Saturday, July 25, 2009

Day 6


As most of you know I've been in the hospital since 4:00 a.m. Monday night. I finally got internet at the hospital so I will try and update daily so my family and friends can be kept on top of how the babies, Sloan, Drew and I are doing.

I returned from vacation last Sunday night about 9:00 p.m. I was very happy to be home because I was extremely tired and I missed Drew very much. The pregnancy hormones have made me an incredible mushball. Looking back I haven't felt myself for a couple weeks but I kept chalking it up to the fact that I was having twins and that I am 39 years old. I try not to think about being 39, and I've only been 39 for a little over a month but I've never in my life been told how old I am this many times.

I had a trip to the E/R while I was on vacation. I woke up one morning and my feet were incredibly swollen and I was having a hard time catching my breath. They ran a series of tests, EKG, blood test and a CT scan and my diagnosis was I was 39 and having twins.

Drew and I went to bed around 11:00 p.m. on Sunday and I woke up around 3:15 for my usual bathroom break. While walking up the stairs I felt a little discomfort but thought I was probably tired and pregnant. I laid back down and after about 2 minutes it felt like I was actually peeing the bed! I thought, oh come on, this cannot be happening and this cannot be right. I got up and went to the bathroom and I knew I wasn't going to the bathroom because I was completely unable to control myself. I woke Drew up and called my doctor and they told me to get to the E/R.

After a series of test they confirmed my suspicions and indeed my water had ruptured. This condition is called PPROM. I was admitted to the hospital and was told this was very serious and there would be a good chance that I would lose the babies and it could be that day. They took an ultrasound and found the tear was in Baby B's sac but the good news was there was still fluid in the sac. The ultrasound also revealed I was probably around 21 weeks and not 22 weeks pregnant and the girls both weighed close to a pound.

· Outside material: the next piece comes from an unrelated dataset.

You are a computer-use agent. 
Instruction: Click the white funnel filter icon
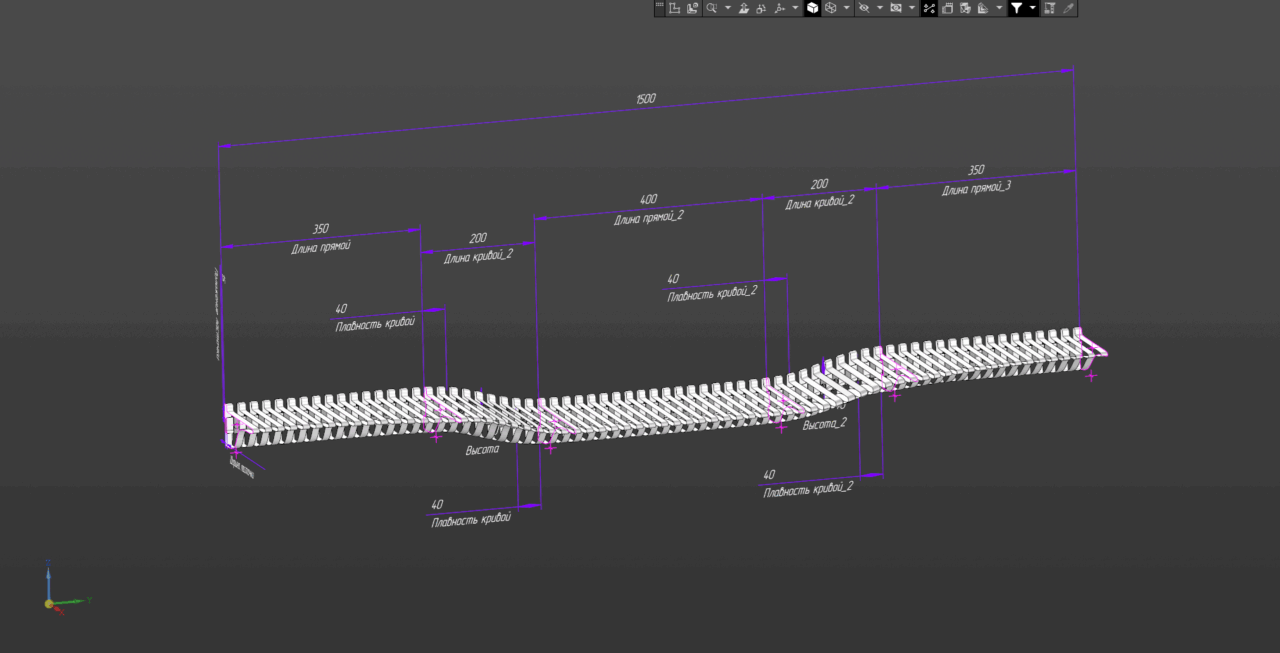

For a week I have been treated with antibiotics by IV and orally and they check my vitals every 2 hours to make sure I do not come down with a fever or infection and they make sure I am not leaking. So far I've been lucky, no temp and no leaking and my body is responding well to the antibiotics. Physically I have actually felt better then I have in about 3 weeks. The downside is I've been on the internet a little too much and even though I have always given my friends and family the advice not to look on the internet when they are sick I have done exactly that. That damn internet has made it nearly impossible for me to fall asleep at night and has made me feel completely helpless.

For the most parts my spirits are pretty good but late at night seems to be worse for me. I can't help but think why me, I don't drink, smoke, I don't drink caffeine, I eat healthy, I take my prenatal vitamins and visit my doctor and then you see women who hurt their bodies and have a perfectly healthy babies. It doesn't help that they are checking my vitals at midnight, two, four and the doctors make their rounds at six. Another downside to all this is my doctor has been out of the country this week and doesn't return until Monday. I have seen many doctors and each one has a different take on the matter so I feel like I really need to put this in God's hands and know at the end of the day I've done the best that I can do for these babies.

A timeline of what is to come next is I see my doctor on Monday and she will decide how much longer I will be on my antibiotics, once I am off them I will lay here and they will monitor me like they always have, at 24 weeks I will receive steroids for the babies to help develop their lungs, 25 weeks is a good milestone for the babies and they are able to do more if I were to go into labor early. I try hard to focus on today but I can't help but wish these next few weeks away.

Lastly, I want to thank Drew who is the most amazing husband ever who keeps me strong and looks at only the positive, Sloan for being here for me everyday and making me laugh and for crying with me and being my best nurse ever, my mom for rushing to Indy to help us and the rest of my family and friends who have prayed and visited and kept in contact with us during this hard time. I feel blessed to have you all in our lives!

Keep the prayers and positive thoughts coming our way!

4 comments:

LIZ said...

Hi Laurie...I am so glad you are blogging this journey. A minute doesn't go by that I am not thinking of you, Sloan and Drew and those two precious baby girls and I am praying continually.

You said it all here...it's IS in God's hands now..you are the vessel. God is good. He will see you through. Keep your faith strong! I love you all !!!

Dawn said...

Thanks for posting. I don't want to keep bugging you, but I want a minute to minute update.

Marmie said...

Ditto!! Ditto! If you don't feel up to blogging let Sloan be your secretary. We're saying rosaries for you.

Kim said...

I'm eager to hear what your doctor has to say on Monday. Just think - you're almost at 22 weeks now! Just take it one day at a time and try not to let yourself worry any further in advance than that. God will get you through this - I have faith!

I love you bunches. Keep the updates coming!